She took the afternoon newspaper off the table and, thrusting it into General Talbott's hand with an air of tender familiarity, led him to the door and closed it after him, and then she came back to where Sir Percy stood near the window and began to pull off her long gloves.
"Have you told Miss Armytage about that summer at the hill station?" she asked calmly, with a sidelong glance. Sir Percy remained silent, but it won for him no mercy. "I see that you haven't," she said. "Yet you think it right to marry that innocent girl without telling her all? Very well, I shall marry Senator March, but neither shall I tell him all."
It occurred to Sir Percy to ask her if she meant, like himself, to be so true, so devoted in her marriage that she might have some little ground upon which to ask forgiveness. But although he by no means adopted the specious view that the law has no variation for men and women, yet he felt that no one who had violated the law in any part could rebuke his fellow-sinner, and, therefore, remained obstinately silent. Mrs. Vernon had encountered this mood before, but it made the situation rather easier for her, as Sir Percy never contradicted anything she said. After a moment or two she spoke again.
"It is a curious thing that people like Senator March, who have never been tempted, put all poor sinners in the wrong. I feel it every moment that I am with him. I never had this feeling with Guy Vernon, because from the day I married him his wickedness and his weakness were plain to me.
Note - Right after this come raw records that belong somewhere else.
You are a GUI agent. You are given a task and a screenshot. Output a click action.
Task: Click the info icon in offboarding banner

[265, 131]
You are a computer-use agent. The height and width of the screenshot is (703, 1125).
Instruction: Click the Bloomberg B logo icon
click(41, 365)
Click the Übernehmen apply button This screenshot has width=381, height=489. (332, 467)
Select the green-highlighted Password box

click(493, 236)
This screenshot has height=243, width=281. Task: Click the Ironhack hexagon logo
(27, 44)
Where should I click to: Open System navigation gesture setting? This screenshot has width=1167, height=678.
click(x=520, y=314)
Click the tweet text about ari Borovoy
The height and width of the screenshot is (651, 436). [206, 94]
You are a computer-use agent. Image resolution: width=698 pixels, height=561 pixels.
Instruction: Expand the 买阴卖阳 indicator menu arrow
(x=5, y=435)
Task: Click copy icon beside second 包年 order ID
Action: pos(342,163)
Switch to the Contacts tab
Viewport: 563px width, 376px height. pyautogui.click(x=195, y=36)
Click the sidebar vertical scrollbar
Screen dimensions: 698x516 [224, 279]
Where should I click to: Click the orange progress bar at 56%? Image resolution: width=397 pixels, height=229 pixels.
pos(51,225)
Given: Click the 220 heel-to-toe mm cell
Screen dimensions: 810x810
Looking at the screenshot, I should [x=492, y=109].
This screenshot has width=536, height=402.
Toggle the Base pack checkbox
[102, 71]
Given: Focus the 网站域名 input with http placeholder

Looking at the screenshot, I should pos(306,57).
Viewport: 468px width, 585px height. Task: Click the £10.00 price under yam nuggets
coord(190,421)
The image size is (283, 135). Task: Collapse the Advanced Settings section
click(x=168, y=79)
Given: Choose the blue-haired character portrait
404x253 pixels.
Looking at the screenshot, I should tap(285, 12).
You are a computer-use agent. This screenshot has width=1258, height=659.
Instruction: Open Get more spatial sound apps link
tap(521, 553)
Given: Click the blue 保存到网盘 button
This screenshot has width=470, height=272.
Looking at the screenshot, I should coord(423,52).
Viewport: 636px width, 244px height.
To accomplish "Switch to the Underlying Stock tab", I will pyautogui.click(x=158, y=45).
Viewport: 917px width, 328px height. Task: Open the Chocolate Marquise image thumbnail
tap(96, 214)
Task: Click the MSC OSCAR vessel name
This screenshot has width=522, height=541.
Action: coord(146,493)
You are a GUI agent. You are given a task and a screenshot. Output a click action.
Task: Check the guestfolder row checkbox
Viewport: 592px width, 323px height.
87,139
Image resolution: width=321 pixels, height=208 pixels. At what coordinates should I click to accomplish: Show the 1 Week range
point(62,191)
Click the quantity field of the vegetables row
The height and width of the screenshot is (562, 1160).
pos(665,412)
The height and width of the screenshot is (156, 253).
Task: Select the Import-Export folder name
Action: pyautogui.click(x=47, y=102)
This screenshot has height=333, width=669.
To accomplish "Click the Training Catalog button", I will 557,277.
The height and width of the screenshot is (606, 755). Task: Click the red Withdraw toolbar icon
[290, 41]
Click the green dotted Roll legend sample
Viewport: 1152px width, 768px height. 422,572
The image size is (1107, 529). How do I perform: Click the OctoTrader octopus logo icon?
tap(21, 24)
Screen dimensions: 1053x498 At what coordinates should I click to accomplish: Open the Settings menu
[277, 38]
But there is a compelling honesty about a man like Senator March from which one can't get away; it is like my father's. Senator March thinks I am marrying him for love; you think I am marrying him for money. This last is true, and I can't deny it, but I also have a disinterested motive--it will make my father happy and put him at ease concerning me. I have a good many debts of which my father knows nothing, and which he would pay, if he knew of them, with his last shilling. I couldn't keep them from him much longer and I dreaded to tell him. Now he is spared all that. I had the satisfaction of dealing honestly with Senator March when I told him that I must still give a part of my life to my father. He kissed my hand and told me he loved me the better because I loved my father so well."
Yes, it was the only redeeming love which Alicia Vernon had ever known, and it had in it a strange element of nobility and perfidy.
"I hope sincerely you may be happy," was all that Sir Percy Carlyon said.
"I don't know whether I wish you to be happy or not," Alicia replied in the same low voice.
"At least the past is now a closed book between us."
"Is the past ever a closed book? Certainly not to a woman. There are some things which are bloodstains upon the page of life and sink through and through its pages until at the very last there is still a red stain. Anyway, I don't hate Senator March and I don't wish to make him unhappy. That is as much as I can feel for any man now, but I could chop him to pieces for my father's sake or for--" The sentence remained unfinished.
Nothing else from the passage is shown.